Information provided section start

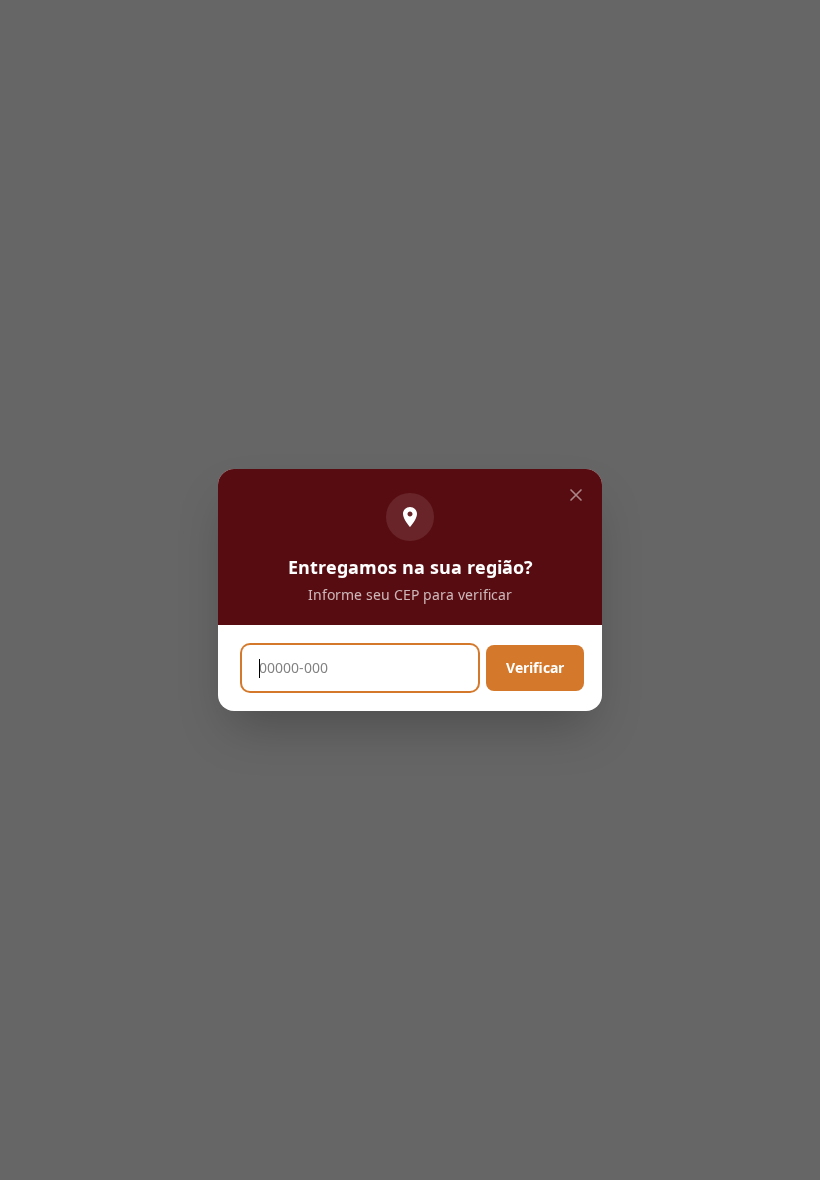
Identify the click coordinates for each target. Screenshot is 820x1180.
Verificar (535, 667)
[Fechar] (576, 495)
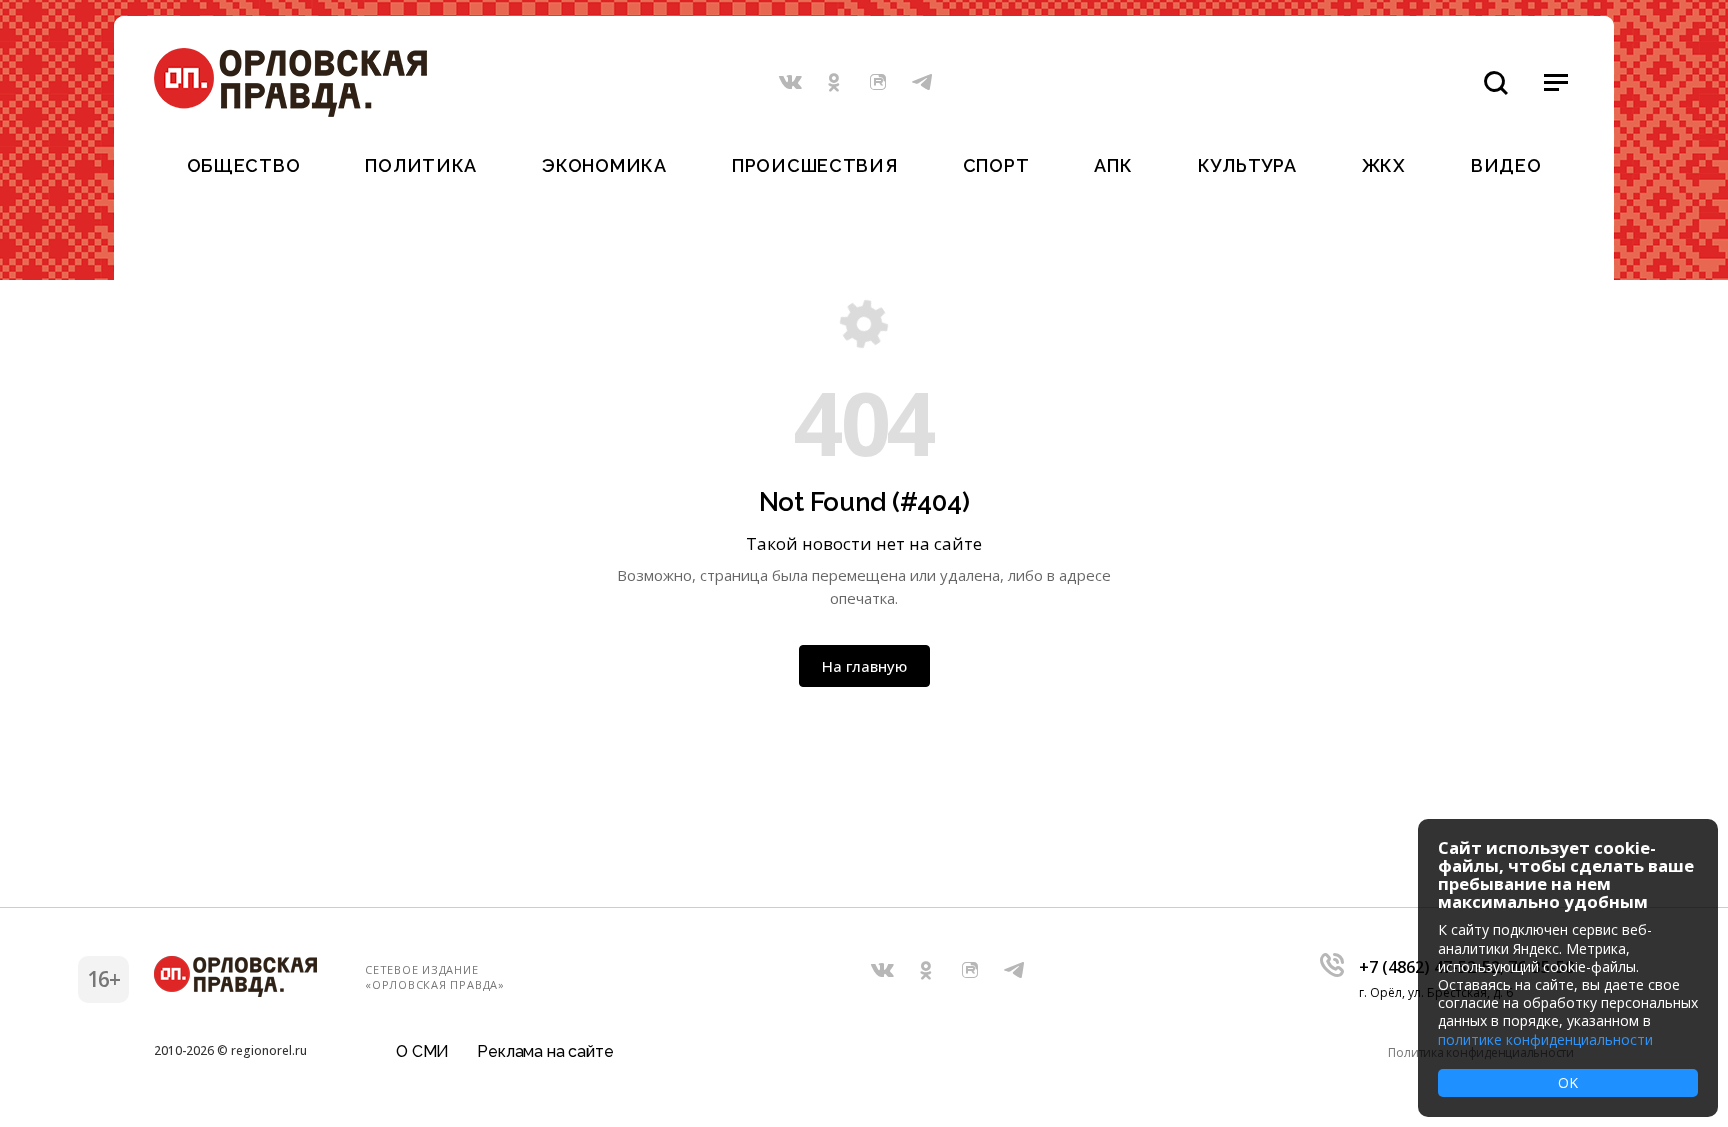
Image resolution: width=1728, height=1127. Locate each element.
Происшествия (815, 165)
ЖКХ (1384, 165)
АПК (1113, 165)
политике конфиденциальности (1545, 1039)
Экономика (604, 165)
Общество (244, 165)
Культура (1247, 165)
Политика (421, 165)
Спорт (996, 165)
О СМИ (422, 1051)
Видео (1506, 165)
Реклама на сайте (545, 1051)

Information provided section end
Information provided section start

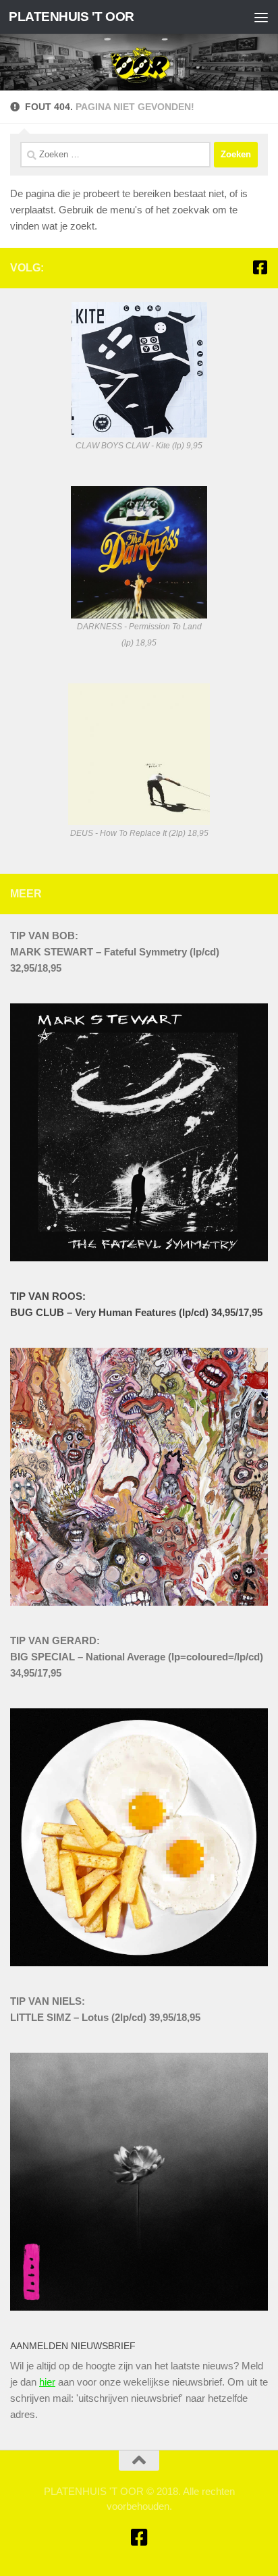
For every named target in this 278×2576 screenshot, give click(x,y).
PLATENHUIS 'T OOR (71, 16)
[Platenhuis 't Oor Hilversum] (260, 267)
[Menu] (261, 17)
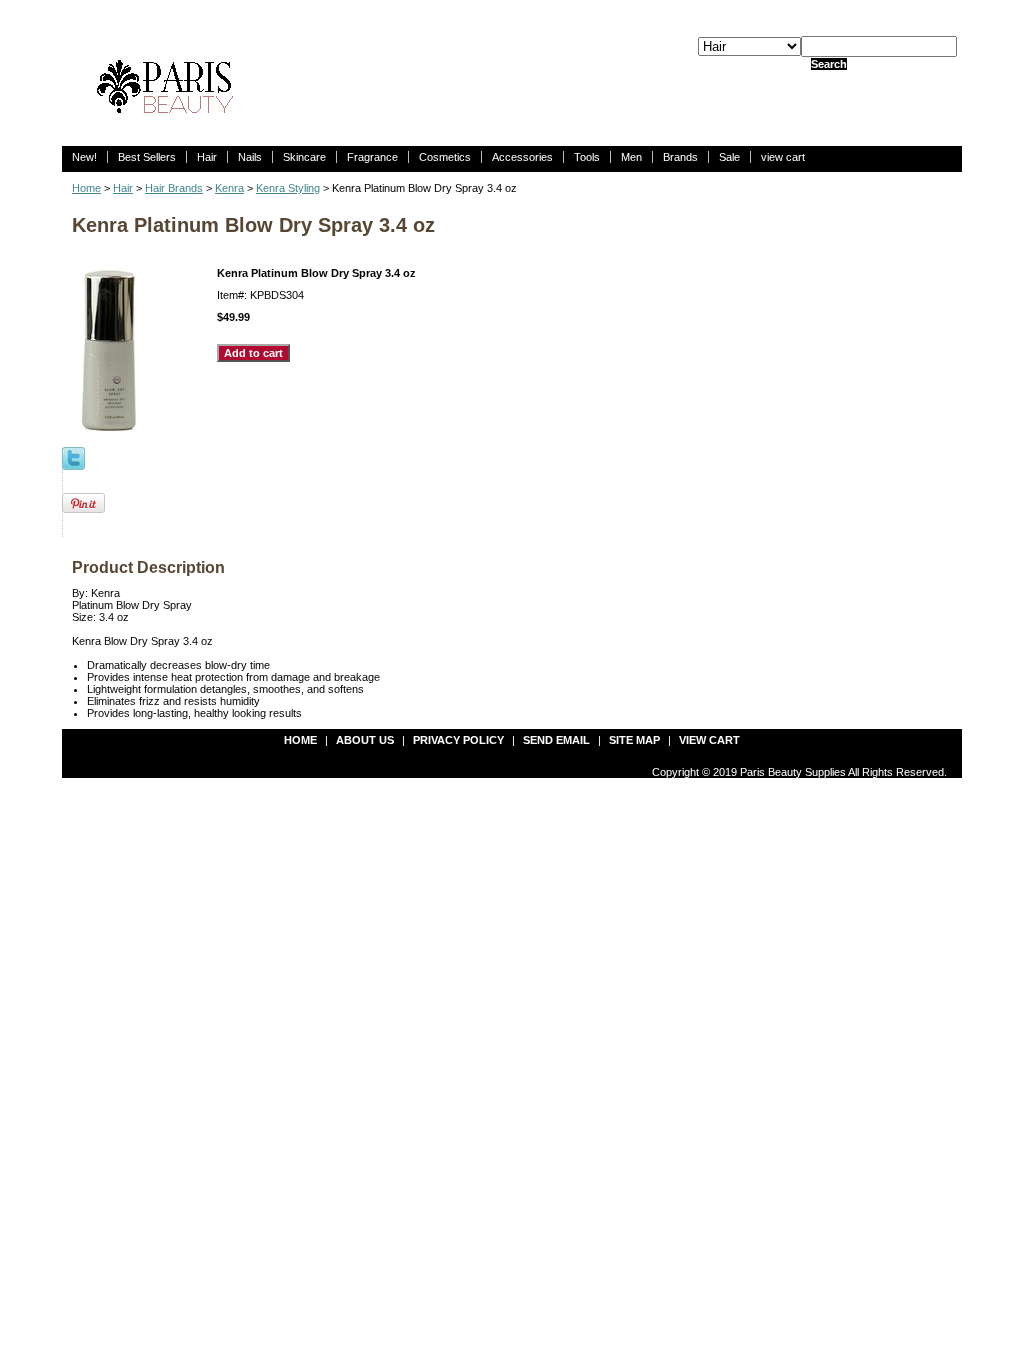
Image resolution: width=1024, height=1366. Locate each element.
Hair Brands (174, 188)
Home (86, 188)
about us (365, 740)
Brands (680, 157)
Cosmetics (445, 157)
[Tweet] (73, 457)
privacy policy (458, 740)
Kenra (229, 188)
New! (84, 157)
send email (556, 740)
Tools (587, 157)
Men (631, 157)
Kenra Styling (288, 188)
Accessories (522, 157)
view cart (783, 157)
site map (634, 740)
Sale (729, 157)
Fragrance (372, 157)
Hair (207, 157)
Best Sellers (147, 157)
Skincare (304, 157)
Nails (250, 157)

Information provided section end

_What this task involves_
Copy out each line of the data containing the string "width".

_Result of this exercise_
Image resolution: width=1728, height=1127. Locate each element.
Image resolution: width=1024, height=1366. Locate each element.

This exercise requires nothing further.